One reason retailers can pay their current and back rent is that retail sales have rebounded sharply. Brookfield's CEO noted that "tenant sales have similarly recovered and in certain segments are experiencing stronger sales versus this time last year." He pointed out that some of the best performing categories were luxury fashion and jewelry, with year-over-year sales growth of 36% and 13%, respectively. However, he noted that the strong performance "is not isolated to luxury…as sales for retailers with broad appeal including Pandora and American Eagle Outfitters (NYSE: AEO) are likewise growing." Further, he wrote that "sales at large-format box retail stores are also up 14% year-over-year, a testament to the strong, evolving one-channel capabilities of retailers in this category."
Leading mall REIT Simon Property Group (NYSE: SPG) also noted that retail sales at its properties were improving. CEO David Simon said on the third-quarter conference call, "We are pleased to report shopper traffic and total sales volume continue to improve with each sequential month and throughout the third quarter." While sales at its properties were still down 10% year over year, that's due to mall closures in California because of renewed restrictions and some tourism-related impacts in Orlando.

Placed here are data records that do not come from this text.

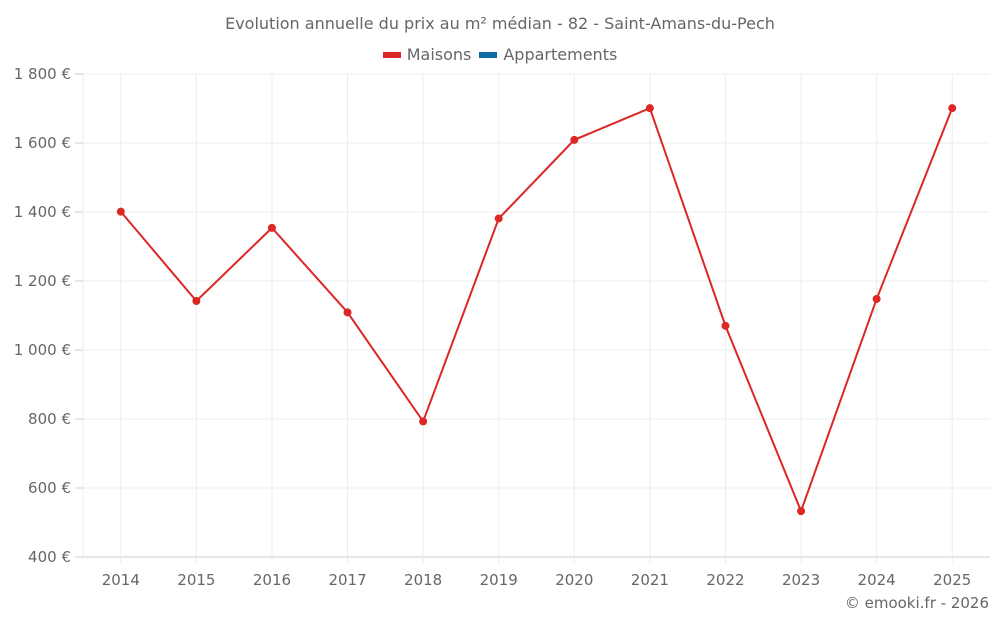 The width and height of the screenshot is (1000, 625). Describe the element at coordinates (650, 580) in the screenshot. I see `x-tick-label: 2021` at that location.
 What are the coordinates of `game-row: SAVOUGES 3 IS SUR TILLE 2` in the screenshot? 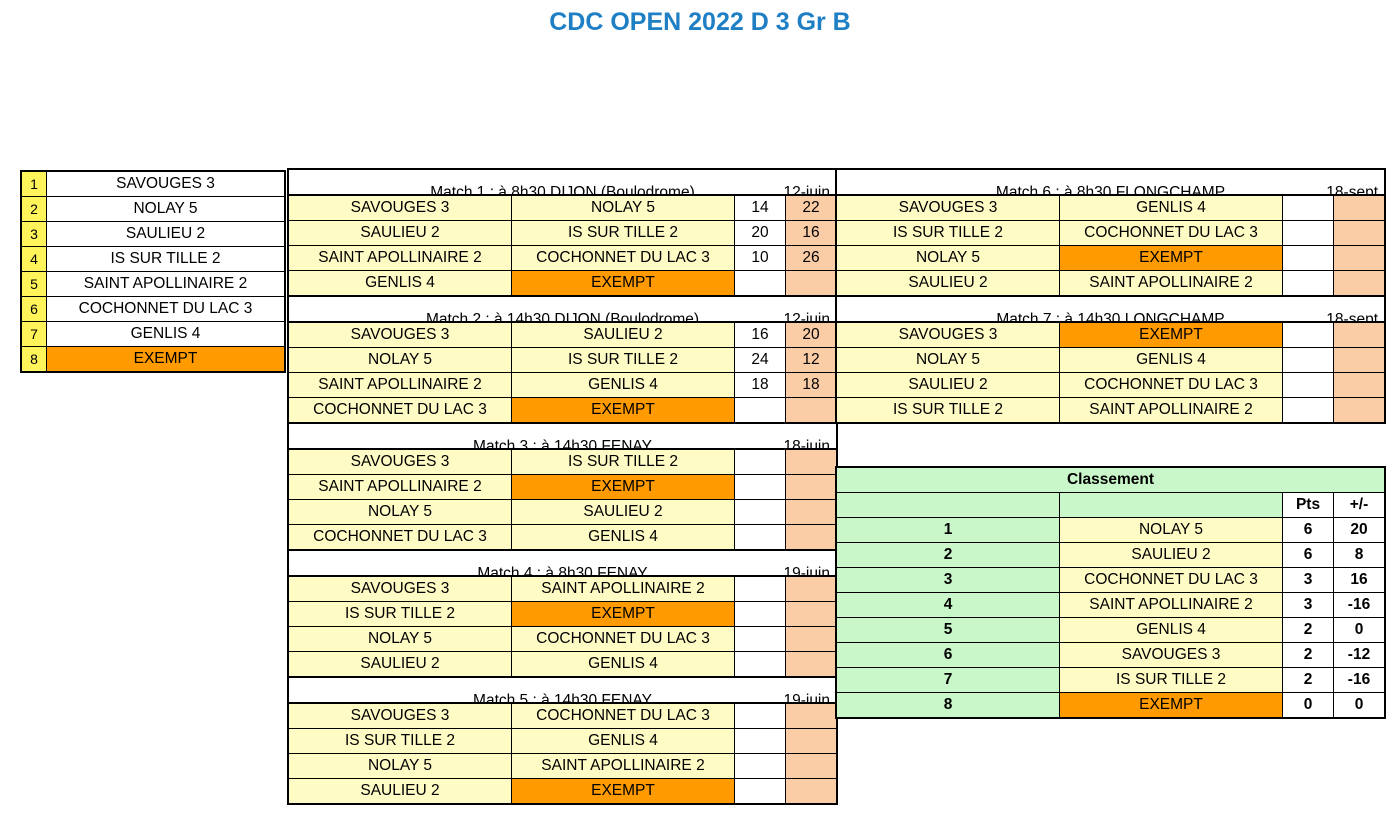 It's located at (562, 462).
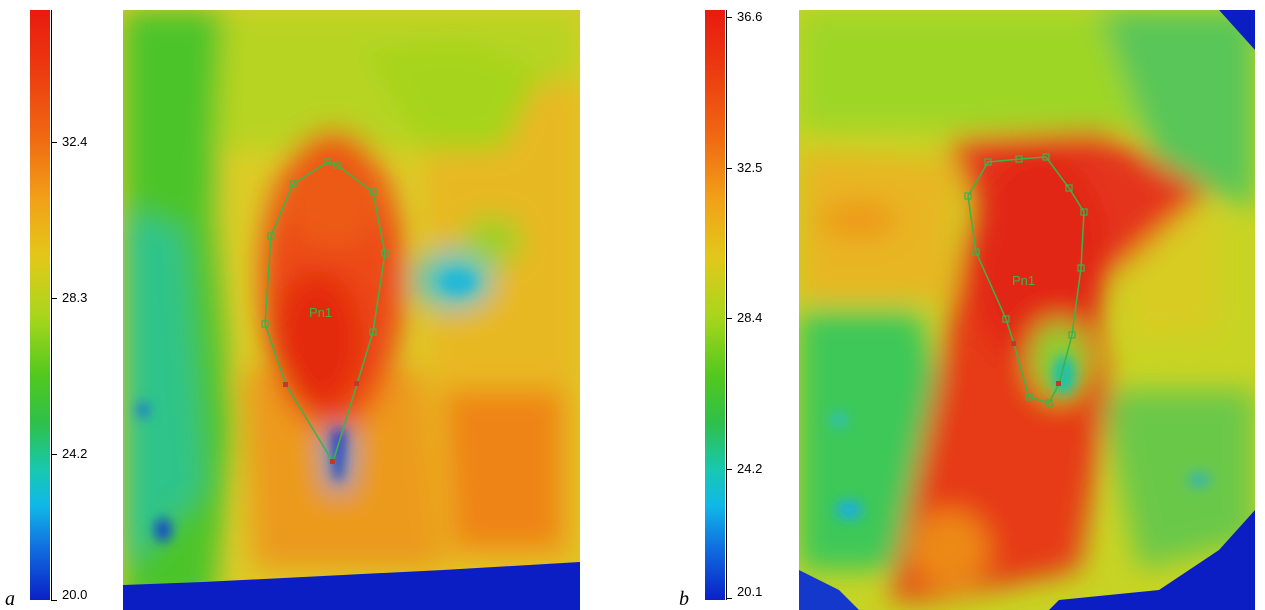  I want to click on panel-letter-b: b, so click(684, 599).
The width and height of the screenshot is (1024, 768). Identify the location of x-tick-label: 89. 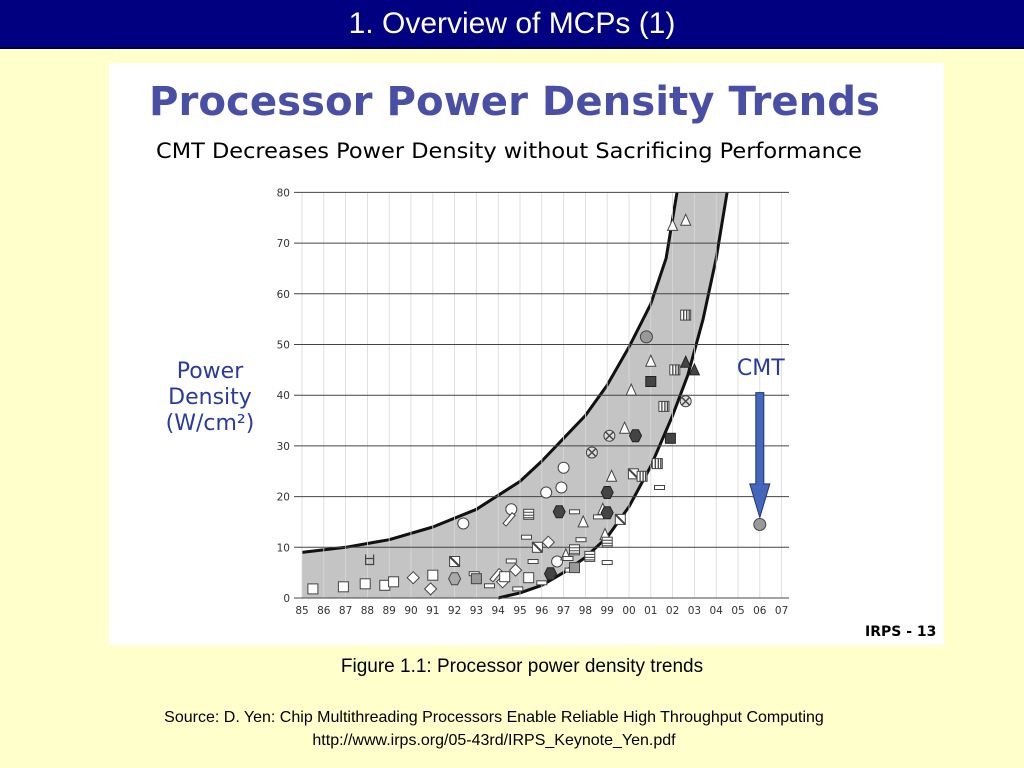
(390, 611).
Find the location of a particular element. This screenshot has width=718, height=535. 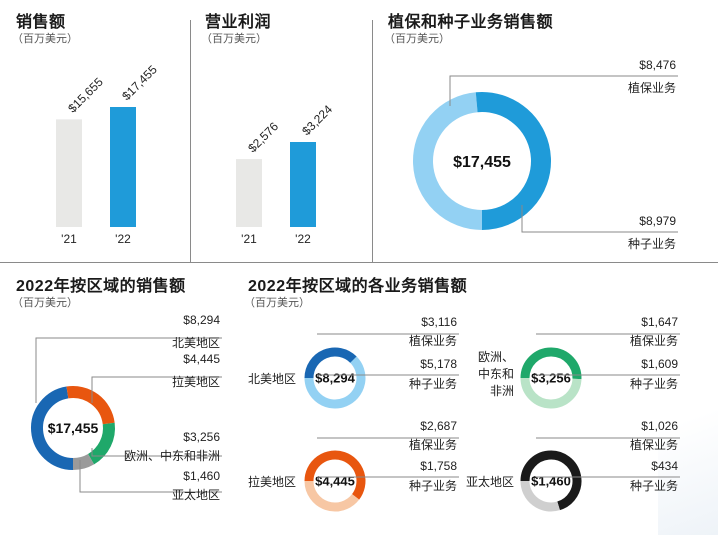

na-region-label-0: 北美地区 is located at coordinates (272, 379).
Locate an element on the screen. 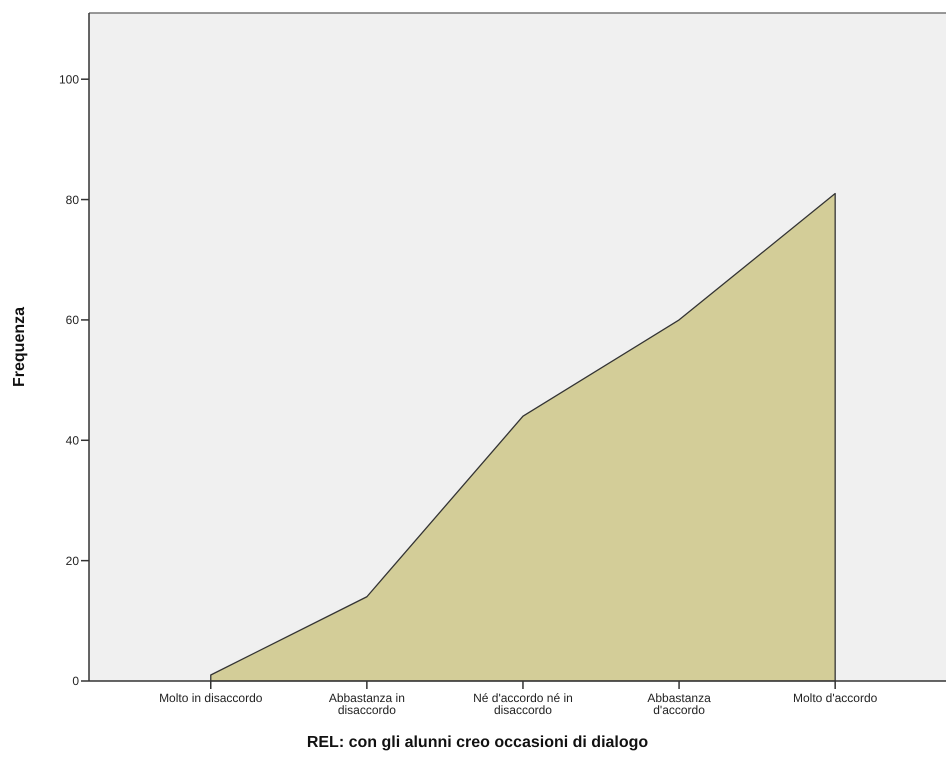  y-tick-label: 80 is located at coordinates (73, 200).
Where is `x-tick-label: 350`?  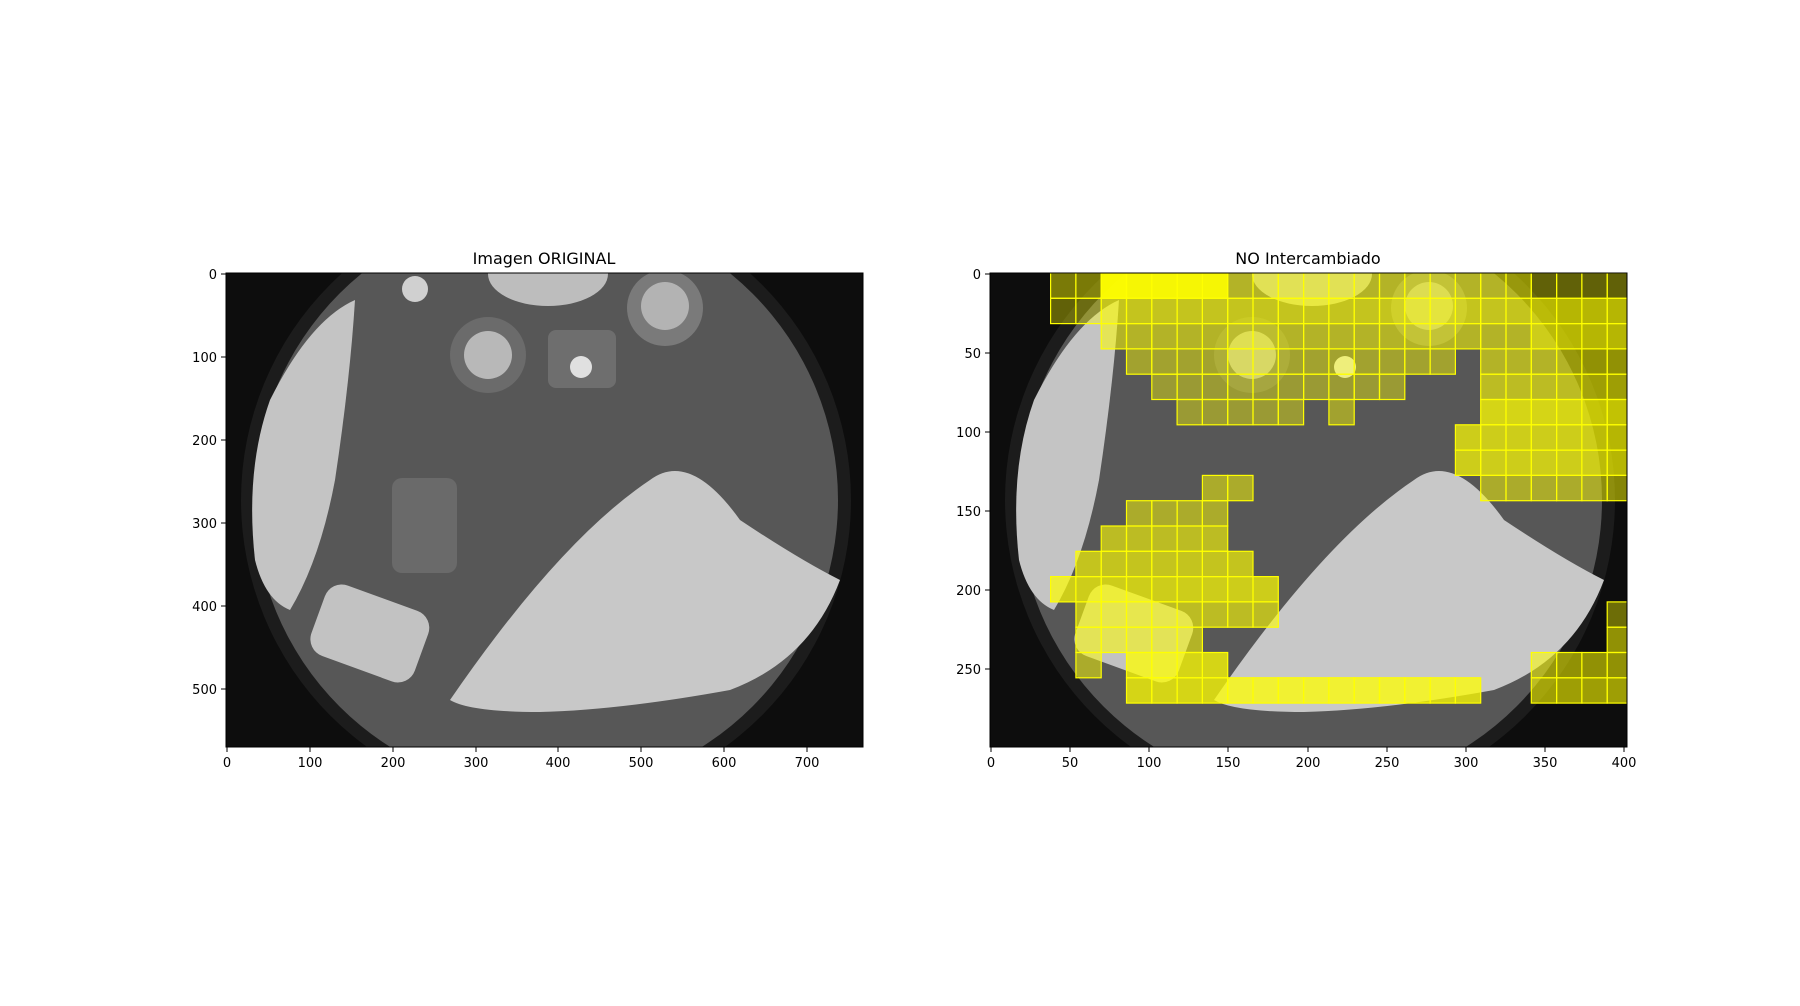 x-tick-label: 350 is located at coordinates (1546, 764).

Online is going omnichannel
Retail REITs have been under lots of pressure over the last few years because more consumers are shopping online. That's causing physical retailers to close stores and go bankrupt, impacting occupancy levels at malls and shopping centers.
However, that space isn't staying empty for long. Simon's CEO noted that "demand for space in our premium outlet portfolio has been really strong with the space that has become available as a result of recent tenant bankruptcies."
According to Brookfield's CEO, one of the drivers is that "digitally native retailers continue to expand their physical footprint and overall offerings." He noted that Amazon (NASDAQ: AMZN), for example, recently opened its 27th 4-star concept at one of its malls. Not including Whole Foods, the e-commerce giant now has more than 80 physical stores -- when adding in its bookstores, Go, and Fresh concepts -- with plans to open more. David Simon also noted that "internet-oriented companies" want "to grow their footprint" by opening more physical locations.
Rumors of retail's demise seem greatly exaggerated
Conditions in the retail sector turned apocalyptic during the second quarter when governments forced nonessential stores to close their doors. That had a trickle-down effect since they couldn't pay their rent, which impacted retail REITs, forcing many to slash or suspend their dividends.
However, market conditions rebounded sharply during the third quarter as stores reopened their doors to eager consumers who went on shopping sprees after being stuck at home for several weeks. Meanwhile, online retailers -- which were among the biggest beneficiaries of physical store closings earlier this year -- are increasingly expanding their offline footprints to drive more brand awareness and sales. These factors paint a much more optimistic picture of the future of retail than the vision retail REITs cast last quarter.